Figuring out how often to change your air filters relies upon several factors:

    • Type of filter your A/C system requires
    • The collective air quality of your Winnipeg area home
    • Pets – Dogs, cats, etc.
    • Number of occupants in the house
    • How much construction is taking place in the neighborhood around your home

For your standard 1″-3″ air filters, the OEM specs basically say to change them every 1 or 2 months, which is actually a great rule of thumb. But general rules aren’t always for everybody. If you have to tolerate light to moderate allergies, you might need to upgrade your air filter or change them even more frequently than OEM specifications. On the other hand, if you’re in a remote area, own a less occupied home (like a vacation home) or an area with few automobiles and trucks, changing your air filter every 12-months may be quite sufficient. Why should you factor in your pets? They have a tendency to shed, which can clog your air filter in no time, just like a vacuum. Of course, the air filter is just doing its job by capturing pet hair and dander, but exceptionally dirty filters can cause weak HVAC performance.

In summary:

    • Infrequently occupied home or single occupant homes without pets or allergies: Change 6-12 months
    • Common suburban home without pets: Change every 90 days
    • House with a pet: Change every 60 days
    • Several pets or have allergies: Change every 30-45 days

How To Remember To Change Your Air Conditioner’s Air Filters

It’s simple; sign up for the Service Experts Email Club. This is a great to receive discounts on service, tips and other helpful information directly to your email. Also, your email subscription preferences let’s you set a reminder to change your Winnipeg area home’s air filter every 30, 60, 90, 120 or 365 days, or any date you find most convenient.

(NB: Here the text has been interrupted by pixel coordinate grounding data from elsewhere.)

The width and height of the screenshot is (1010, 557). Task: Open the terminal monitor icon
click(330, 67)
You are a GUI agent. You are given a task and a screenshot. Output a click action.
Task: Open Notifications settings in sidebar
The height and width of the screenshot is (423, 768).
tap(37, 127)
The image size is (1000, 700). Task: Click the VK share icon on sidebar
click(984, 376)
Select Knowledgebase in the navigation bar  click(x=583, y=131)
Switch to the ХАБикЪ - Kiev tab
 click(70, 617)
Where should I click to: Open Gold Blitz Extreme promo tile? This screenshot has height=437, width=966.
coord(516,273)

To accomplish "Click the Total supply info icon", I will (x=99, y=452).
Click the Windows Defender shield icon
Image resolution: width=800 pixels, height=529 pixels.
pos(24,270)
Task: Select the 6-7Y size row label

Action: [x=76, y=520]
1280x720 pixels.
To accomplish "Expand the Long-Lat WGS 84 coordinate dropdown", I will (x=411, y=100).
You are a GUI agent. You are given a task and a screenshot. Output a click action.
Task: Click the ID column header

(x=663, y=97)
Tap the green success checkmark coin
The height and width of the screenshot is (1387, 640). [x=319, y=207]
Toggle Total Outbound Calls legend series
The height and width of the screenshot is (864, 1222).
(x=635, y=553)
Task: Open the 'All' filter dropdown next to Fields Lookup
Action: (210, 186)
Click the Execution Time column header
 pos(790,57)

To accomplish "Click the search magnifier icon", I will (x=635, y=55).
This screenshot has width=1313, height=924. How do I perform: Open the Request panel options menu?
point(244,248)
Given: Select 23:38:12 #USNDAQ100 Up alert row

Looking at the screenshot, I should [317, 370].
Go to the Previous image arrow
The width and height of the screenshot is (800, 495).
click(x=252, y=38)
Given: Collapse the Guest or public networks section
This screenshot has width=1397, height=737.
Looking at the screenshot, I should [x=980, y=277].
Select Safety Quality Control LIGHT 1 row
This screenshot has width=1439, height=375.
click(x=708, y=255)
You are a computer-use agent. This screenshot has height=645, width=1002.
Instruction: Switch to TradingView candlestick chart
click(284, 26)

How to replace your return air filter

Most of you know how to replace the air filter in their system, but some houses have an extra filter in the return ducts. Whether you have one or not is dependent on which HVAC system you have. Your unit is designed to handle a certain amount of pressure in your house, and the more filters you have the fiercer the blower motor works, which can shorten the life expectancy of your system if it isn’t designed for it. Discovering whether you have a return filter and replacing it is easy:

    • Find your return air vents.
    • Some covers have screws and some have tabs. Unscrew or pull tabs to take off the wall.
    • Check for a filter. If one is in place, pull it out and write down the size.
    • Verify the filter type is the one recommended by the manufacturer.
    • If filter is dirty, replace with the manufacturer’s recommended filter of the same size and type.

Amazing as it may seem, filters can greatly affect your home’s airflow, which is why we recommend asking the manufacturer. A higher quality HEPA filter that is designed to catch tinier debris will restrict airflow more than a cheaper filter. With restricted airflow comes greater pressure on your system, so you ought to verify that your HVAC system was made to handle it. Otherwise, you may experience lowered heating and cooling efficiency in your home, and unit parts may wear out much faster than otherwise.